Lições da primeira Nobel coreana

Han Kang, tradução de Rio Han (한강) em coreano, se tornou a primeira autora coreana e a 18ª mulher a vencer um Prêmio Nobel de Literatura 


6 de novembro de 2024 - 14h50

Han Kang, primeira autora coreana, primeira mulher asiática, 18ª mulher e 121ª pessoa a vencer um Prêmio Nobel de Literatura (Crédito: Divulgação)

O Milagre do Rio Han salvou a Coreia do Sul. Ao menos, é assim que ficou conhecido o período de ascensão meteórica do país, de uma economia agrária destruída no pós-guerra (1950-1953) à potência global, no espaço de uma geração. Uma época marcada por rápidas transformações que exigiu austeridade econômica e sacrifícios individuais. Um deles foi o que levou milhares de famílias, como a minha, a emigrarem para outros países em busca de melhores oportunidades.  

Mas a despeito das agruras pessoais, ou talvez por elas, a Coreia se tornou um dos principais atores globais, e sua estreia no grande palco foi sediar as Olimpíadas de 1988. Desde o começo, o plano era não apenas ser uma potência econômica, mas também cultural, como forma de evoluir a imagem do país no mundo. 

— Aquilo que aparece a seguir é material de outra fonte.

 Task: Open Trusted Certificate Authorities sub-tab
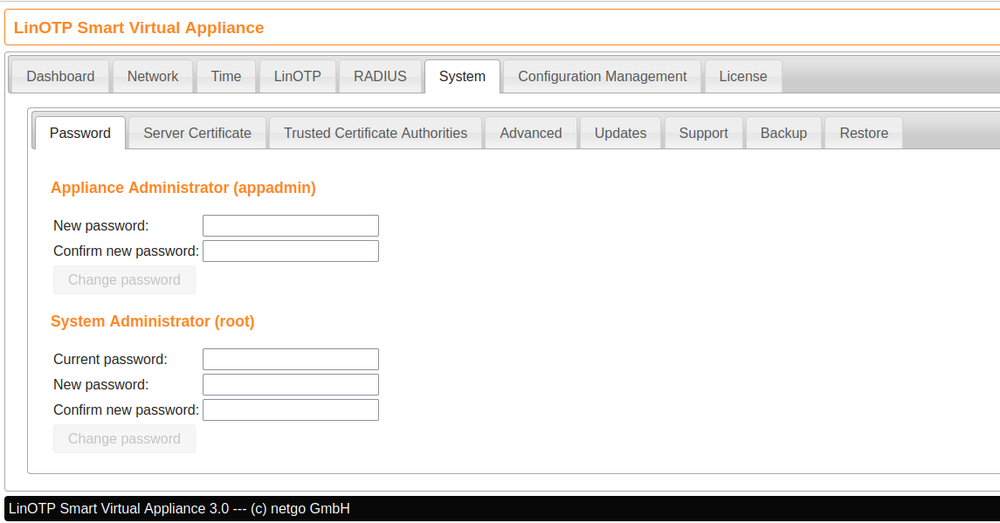click(376, 134)
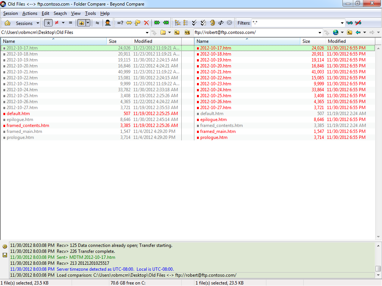This screenshot has height=286, width=382.
Task: Click the right pane Size column header
Action: tap(306, 41)
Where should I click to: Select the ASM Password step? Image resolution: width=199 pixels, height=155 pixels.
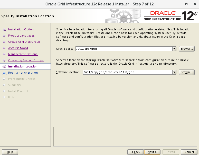coord(18,48)
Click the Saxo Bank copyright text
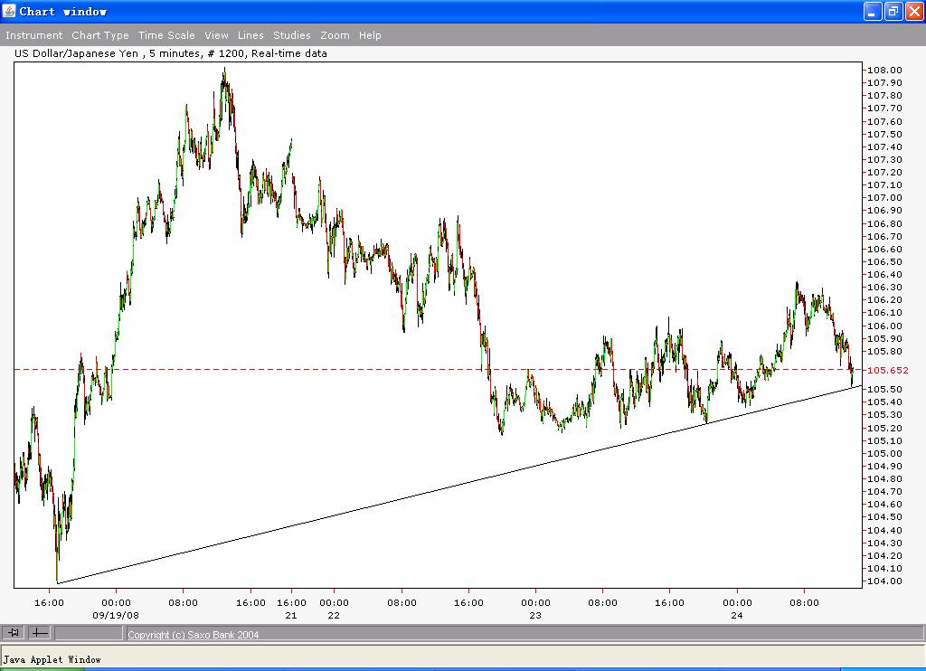926x671 pixels. [x=194, y=635]
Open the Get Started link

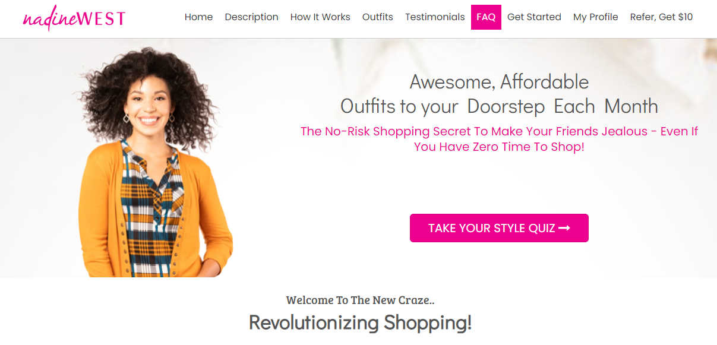[534, 17]
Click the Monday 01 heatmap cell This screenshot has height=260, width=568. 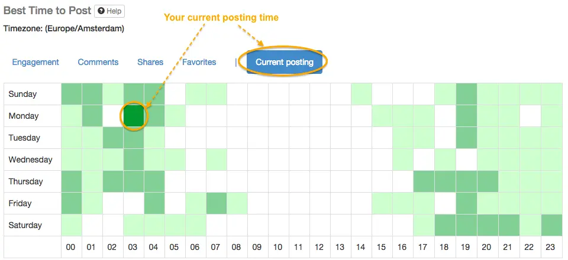point(92,116)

No último 10 de outubro, outro milagre do Rio Han aconteceu, mas com diferentes proporções. Han Kang, que de fato é a tradução de Rio Han (한강) em coreano, se tornou a primeira autora coreana, a primeira mulher asiática, a 18ª mulher e a 121ª pessoa a vencer um Prêmio Nobel de Literatura. Para a Academia Sueca, a sul-coreana de 53 anos foi homenageada “por sua intensa prosa poética que confronta traumas históricos e expõe a fragilidade da vida humana”.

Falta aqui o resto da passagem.